M&M Proposition I with taxes states that: the optimal capital structure is the all-equity option. the levered value of a firm exceeds the firm's unlevered value. a firm's capital structure is irrelevant. the value of a firm is independent of taxes. WACC remains constant given any debt-equity ratio.

the levered value of a firm exceeds the firm's unlevered value.

According to M&M Proposition I with taxes, the value of a levered firm will increase when the: value of the unlevered firm increases. tax rate is decreased. debt-equity ratio is lowered. interest rate on the debt is lowered. interest rate on the debt is increased.

value of the unlevered firm increases.

You are comparing two possible capital structures for a firm. The first option is an all-equity firm. The second option involves the use of $3.8 million of debt. The break-even point between these two financing options occurs when the earnings before interest and taxes (EBIT) are $428,000. Given this, you know that leverage is beneficial to the firm: whenever EBIT is less than $428,000. only when EBIT is $428,000. whenever EBIT exceeds $428,000. only if the debt is decreased by $428,000. only if the debt is increased by $428,000.

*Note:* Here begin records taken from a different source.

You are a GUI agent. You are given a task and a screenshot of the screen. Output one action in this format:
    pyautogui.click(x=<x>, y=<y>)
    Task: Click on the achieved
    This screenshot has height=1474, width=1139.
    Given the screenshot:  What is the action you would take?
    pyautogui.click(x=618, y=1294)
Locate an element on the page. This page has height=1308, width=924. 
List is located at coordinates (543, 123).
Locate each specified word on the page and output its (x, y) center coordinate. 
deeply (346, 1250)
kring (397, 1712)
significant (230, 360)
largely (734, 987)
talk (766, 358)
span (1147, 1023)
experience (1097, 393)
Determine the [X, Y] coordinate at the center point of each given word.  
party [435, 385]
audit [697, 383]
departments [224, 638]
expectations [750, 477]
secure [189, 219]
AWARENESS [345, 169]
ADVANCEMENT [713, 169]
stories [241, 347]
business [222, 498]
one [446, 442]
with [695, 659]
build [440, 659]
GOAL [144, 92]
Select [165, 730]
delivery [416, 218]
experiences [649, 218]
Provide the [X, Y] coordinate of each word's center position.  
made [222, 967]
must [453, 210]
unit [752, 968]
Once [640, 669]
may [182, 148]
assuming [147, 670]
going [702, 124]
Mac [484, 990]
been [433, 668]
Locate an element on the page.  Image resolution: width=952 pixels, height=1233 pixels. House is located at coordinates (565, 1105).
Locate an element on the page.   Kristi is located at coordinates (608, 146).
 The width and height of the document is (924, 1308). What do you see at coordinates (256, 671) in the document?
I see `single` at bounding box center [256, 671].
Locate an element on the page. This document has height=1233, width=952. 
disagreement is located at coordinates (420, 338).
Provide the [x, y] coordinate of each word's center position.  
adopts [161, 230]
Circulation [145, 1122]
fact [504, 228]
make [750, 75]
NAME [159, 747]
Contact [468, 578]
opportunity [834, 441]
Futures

whenever EBIT exceeds $428,000.

Which one of the following statements concerning financial leverage is correct? The benefits of leverage are unaffected by the amount of a firm's earnings. The use of leverage will always increase a firm's earnings per share. The shareholders of a firm are exposed to less risk anytime a firm uses financial leverage. Changes in the capital structure of a firm will generally change the firm's earnings per share. Financial leverage is beneficial to a firm only when the firm has negative earnings.

Changes in the capital structure of a firm will generally change the firm's earnings per share.